On Thanksgiving Day, I saw a tweet from a church in Bridgeport, inviting anyone and everyone who would be thankful for a hot meal to come enjoy a free Thanksgiving day feast, complete with roast turkey and all the trimmings. I retweeted the message because it occurred to me that the meal in the church hall in Bridgeport would probably be closer to an authentic Thanksgiving meal that the large feast immortalized in the painting by Norman Rockwell.

My mind wandered to those dour old Pilgrims who came to this country out of love of God, and not the love of money that dominates so much of the political discourse. I thought of those who knew that the key to survival was the ability to cooperate with one another and help them out, and not to take advantage of ones neighbor. I thought of those for whom giving back to their community was a Godly responsibility.
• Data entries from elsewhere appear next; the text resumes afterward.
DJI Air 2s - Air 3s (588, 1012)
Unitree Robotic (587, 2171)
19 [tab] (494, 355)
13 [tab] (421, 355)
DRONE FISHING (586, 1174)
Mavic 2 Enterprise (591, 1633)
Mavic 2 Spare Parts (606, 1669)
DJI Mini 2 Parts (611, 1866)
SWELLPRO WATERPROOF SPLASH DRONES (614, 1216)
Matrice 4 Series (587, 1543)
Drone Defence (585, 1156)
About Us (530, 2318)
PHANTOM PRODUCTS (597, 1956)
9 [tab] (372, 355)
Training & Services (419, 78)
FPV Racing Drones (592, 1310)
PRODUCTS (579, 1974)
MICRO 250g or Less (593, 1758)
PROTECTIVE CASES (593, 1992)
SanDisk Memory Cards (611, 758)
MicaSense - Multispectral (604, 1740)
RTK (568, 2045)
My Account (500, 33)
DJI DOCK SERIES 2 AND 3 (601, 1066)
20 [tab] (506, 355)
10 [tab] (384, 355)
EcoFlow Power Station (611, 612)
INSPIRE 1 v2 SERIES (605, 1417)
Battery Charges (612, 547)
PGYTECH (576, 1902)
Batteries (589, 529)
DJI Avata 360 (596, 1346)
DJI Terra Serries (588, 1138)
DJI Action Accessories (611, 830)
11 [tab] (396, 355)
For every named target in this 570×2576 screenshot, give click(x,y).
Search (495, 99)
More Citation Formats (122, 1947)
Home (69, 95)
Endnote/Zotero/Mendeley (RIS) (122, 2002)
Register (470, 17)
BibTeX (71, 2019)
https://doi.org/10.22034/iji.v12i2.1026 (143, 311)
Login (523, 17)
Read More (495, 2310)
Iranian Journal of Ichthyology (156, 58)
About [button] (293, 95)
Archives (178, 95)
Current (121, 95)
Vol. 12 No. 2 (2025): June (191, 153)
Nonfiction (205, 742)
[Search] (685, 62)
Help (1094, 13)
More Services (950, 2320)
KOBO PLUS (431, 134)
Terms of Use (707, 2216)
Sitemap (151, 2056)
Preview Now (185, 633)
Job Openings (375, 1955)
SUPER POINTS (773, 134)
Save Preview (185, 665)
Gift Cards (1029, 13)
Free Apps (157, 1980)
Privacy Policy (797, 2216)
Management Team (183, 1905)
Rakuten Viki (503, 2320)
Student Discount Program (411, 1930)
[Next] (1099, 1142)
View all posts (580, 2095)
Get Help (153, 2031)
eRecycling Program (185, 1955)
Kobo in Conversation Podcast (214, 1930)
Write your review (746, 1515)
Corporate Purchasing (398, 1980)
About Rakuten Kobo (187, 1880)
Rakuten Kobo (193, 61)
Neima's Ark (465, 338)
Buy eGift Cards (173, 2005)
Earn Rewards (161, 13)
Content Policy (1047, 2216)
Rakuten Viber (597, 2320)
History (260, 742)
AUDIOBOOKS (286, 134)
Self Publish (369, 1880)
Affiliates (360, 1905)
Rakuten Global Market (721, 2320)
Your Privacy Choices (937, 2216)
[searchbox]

Where have we gone wrong? My idyllic childhood faded as my parents separated. Some blame the demise of the American family on our decline; the lack of dinner time discussions about five kernels of corn. That seems a bit facile and incomplete. What caused the American family to decline in the first place? Even if that is the case, what can we do now to revive our country?

I talk with my kids at the dinner table, and I’m sure they roll their eyes as much as I rolled mine when I was their age. We no longer have Walter Cronkite telling us all we need to know about the days’ news, and perhaps we need each of us to tell the news. Perhaps Walter Cronkite and the dinner time discussions are merging into a new form, the blog post. Yet I look at a lot of the blog, and I’m not so sure.